Monday, May 12, 2008

Killing to be kind

I've not written that many stories (19 for those keeping count) but I've recently had to carry out the unpleasant task of pensioning off a couple of the older ones. I've had to do it because I've run out of places that I want to submit them - though that's not to say there aren't more places where they could go.

The decision comes about for a couple of reasons. I typically have about 8-10 stories circulating at any one time. I could have more out there in the ether but the administrative and mental overhead of keeping those flying is about the limit of what I can cope with. I also have a lot of respect for the stories and submitting them willy nilly anywhere and everywhere would not feel right. It has to be said that not all markets are created equal - I'm aiming for a particular section of the genre media and going beyond that would dilute that focus. (Can you dilute a focus? Hmm, perhaps not.)

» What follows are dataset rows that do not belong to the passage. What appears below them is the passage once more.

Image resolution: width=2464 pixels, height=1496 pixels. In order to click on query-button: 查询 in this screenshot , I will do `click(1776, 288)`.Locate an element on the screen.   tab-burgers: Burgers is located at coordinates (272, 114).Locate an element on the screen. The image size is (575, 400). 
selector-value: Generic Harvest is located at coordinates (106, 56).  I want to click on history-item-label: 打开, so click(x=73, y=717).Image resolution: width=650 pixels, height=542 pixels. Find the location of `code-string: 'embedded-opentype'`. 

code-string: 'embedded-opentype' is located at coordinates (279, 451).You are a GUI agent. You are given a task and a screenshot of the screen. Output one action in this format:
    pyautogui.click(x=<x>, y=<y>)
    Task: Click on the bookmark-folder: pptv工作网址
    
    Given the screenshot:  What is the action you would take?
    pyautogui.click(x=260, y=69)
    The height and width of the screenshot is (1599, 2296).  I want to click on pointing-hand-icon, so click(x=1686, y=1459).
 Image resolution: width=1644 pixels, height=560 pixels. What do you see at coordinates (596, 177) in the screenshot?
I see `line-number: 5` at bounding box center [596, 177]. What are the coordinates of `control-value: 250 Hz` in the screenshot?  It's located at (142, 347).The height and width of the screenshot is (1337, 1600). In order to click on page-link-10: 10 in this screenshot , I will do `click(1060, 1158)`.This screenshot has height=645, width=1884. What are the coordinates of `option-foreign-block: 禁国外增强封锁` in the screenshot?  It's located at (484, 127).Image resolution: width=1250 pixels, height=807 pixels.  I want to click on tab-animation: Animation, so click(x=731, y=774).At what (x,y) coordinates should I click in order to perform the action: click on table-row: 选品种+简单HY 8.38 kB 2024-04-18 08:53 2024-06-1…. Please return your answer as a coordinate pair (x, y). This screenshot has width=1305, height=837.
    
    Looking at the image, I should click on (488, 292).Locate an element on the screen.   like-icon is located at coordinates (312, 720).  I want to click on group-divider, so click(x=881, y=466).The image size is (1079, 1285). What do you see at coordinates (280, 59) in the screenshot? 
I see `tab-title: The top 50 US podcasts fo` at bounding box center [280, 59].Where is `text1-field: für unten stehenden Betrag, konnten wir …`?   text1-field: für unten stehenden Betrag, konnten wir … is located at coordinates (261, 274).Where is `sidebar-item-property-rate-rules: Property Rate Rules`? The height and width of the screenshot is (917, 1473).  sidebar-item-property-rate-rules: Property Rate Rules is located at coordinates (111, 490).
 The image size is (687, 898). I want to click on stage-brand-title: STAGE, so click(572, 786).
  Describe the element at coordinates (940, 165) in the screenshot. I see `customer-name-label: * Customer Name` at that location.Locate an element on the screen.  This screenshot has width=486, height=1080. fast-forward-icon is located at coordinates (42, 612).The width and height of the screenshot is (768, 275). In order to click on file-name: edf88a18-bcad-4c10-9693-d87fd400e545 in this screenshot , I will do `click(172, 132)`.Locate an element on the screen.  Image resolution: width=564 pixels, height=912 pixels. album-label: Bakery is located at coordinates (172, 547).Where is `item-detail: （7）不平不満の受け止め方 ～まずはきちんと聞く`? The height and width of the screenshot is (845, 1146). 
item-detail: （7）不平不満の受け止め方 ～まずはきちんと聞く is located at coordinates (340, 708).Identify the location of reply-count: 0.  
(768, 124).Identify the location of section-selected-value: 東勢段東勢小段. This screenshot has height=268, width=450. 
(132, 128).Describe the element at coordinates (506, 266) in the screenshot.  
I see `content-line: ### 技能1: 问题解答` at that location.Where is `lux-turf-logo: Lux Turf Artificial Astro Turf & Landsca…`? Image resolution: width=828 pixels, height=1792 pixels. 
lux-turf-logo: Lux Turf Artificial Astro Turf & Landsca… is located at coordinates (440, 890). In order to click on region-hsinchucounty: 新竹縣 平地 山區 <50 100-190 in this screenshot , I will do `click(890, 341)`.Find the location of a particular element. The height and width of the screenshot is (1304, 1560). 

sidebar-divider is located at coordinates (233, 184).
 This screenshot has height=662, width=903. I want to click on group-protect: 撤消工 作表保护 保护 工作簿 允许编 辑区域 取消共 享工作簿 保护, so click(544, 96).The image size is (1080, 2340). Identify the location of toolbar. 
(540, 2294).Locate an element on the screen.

Anyhoo some of the stories that I've pensioned off are pretty old and were first written three years ago. I'd like to think that I've got better since then so they are not the best advocates for what I can do.

But I look back at affection with those stories even if they are slightly tarnished in memory because they have racked up so many rejections. Mothballing them does not end their usefulness though. They are peppered with useful phrases and ideas that can find a home in another story - one key idea from the retirees became catalyst for a flash story that has been accepted.

There are some that I'm planning to re-write too as I really like the setting and framing idea that got me to dream them up in the first place.

Plus I learned something while writing them and they kept my name in front of editors that I am trying to impress and convince to publish my stuff. Given that, so far, I'm keeping to my stated ambition to write a story a month losing one or two is not so bad. Though I'm going to face a real crisis if any of my work gets published as that will punch a hole in the numbers available to send out.